- [Challenge]: Copy the items below word for word, starting with the line that contains "What do you see at coordinates (379, 182)" and going on through the line that contains "coordinates (304, 338).".

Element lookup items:

※

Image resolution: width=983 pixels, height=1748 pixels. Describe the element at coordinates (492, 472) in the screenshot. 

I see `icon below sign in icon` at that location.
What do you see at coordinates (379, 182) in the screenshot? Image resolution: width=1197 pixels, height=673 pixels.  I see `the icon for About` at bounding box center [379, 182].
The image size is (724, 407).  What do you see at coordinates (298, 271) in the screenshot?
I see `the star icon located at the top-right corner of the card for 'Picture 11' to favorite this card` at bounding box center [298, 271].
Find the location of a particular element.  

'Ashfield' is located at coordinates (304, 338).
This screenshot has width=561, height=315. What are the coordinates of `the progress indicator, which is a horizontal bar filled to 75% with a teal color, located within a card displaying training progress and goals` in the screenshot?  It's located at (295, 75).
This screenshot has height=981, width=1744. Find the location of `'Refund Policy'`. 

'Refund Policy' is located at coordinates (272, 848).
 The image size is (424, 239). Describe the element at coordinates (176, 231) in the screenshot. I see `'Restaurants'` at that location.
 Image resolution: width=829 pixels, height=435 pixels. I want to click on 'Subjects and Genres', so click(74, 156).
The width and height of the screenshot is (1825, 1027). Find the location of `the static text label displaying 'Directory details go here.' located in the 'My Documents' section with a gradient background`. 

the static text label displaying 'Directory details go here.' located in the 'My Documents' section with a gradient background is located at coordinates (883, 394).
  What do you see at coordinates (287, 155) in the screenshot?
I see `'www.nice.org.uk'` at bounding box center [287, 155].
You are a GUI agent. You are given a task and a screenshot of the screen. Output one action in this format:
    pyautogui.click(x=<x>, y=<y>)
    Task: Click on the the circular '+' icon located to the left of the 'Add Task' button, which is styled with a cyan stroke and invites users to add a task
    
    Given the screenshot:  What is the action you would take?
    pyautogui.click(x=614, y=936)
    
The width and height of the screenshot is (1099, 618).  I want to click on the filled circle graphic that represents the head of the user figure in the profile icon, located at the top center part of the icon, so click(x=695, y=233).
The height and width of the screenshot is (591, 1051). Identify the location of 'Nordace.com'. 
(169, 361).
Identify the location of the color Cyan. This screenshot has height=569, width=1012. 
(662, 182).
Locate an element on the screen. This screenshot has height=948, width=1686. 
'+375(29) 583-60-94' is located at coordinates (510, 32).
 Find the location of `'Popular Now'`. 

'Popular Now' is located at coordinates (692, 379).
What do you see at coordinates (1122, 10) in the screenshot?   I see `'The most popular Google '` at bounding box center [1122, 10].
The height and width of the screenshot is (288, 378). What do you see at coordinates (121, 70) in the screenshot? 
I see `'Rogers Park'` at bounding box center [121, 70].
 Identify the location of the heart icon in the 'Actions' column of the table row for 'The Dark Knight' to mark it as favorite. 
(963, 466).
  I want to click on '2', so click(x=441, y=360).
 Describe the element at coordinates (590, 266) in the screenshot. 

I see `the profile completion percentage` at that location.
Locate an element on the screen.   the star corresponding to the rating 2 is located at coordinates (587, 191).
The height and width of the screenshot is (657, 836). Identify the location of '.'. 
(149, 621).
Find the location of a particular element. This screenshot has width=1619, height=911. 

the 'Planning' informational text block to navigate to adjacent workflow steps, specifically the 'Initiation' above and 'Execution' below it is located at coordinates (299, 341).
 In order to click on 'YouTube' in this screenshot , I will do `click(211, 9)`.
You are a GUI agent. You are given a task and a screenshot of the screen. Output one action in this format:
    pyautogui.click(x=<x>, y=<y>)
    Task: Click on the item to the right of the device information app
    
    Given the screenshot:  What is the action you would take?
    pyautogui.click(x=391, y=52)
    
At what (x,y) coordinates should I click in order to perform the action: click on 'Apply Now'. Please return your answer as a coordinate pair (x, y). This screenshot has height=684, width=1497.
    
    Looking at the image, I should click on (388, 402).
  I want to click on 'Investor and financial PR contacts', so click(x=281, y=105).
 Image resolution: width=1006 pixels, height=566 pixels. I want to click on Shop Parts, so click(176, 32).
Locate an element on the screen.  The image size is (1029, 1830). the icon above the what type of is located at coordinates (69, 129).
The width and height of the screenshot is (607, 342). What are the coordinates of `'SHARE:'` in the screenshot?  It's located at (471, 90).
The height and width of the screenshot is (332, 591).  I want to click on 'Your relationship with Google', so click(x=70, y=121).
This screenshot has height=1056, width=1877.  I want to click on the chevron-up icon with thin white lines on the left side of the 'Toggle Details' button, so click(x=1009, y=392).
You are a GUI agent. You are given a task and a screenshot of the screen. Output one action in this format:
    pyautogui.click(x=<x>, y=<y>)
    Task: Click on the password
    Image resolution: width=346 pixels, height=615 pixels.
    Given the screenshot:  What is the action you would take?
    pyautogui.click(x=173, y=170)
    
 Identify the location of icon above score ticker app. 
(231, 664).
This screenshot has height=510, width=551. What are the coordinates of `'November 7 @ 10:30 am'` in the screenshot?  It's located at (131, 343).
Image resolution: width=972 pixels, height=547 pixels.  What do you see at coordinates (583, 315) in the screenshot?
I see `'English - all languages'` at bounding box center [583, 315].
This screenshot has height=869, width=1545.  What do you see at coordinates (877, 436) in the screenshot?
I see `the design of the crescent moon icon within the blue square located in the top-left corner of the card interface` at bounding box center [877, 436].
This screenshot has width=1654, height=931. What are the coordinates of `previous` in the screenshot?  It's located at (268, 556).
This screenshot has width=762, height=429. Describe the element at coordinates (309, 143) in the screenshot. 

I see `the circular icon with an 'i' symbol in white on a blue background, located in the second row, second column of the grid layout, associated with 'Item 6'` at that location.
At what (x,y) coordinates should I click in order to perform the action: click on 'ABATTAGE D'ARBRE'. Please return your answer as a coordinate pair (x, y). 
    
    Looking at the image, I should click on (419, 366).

※

- [Response]:
What do you see at coordinates (379, 182) in the screenshot? Image resolution: width=1197 pixels, height=673 pixels.  I see `the icon for About` at bounding box center [379, 182].
The image size is (724, 407).  What do you see at coordinates (298, 271) in the screenshot?
I see `the star icon located at the top-right corner of the card for 'Picture 11' to favorite this card` at bounding box center [298, 271].
Find the location of a particular element.  

'Ashfield' is located at coordinates (304, 338).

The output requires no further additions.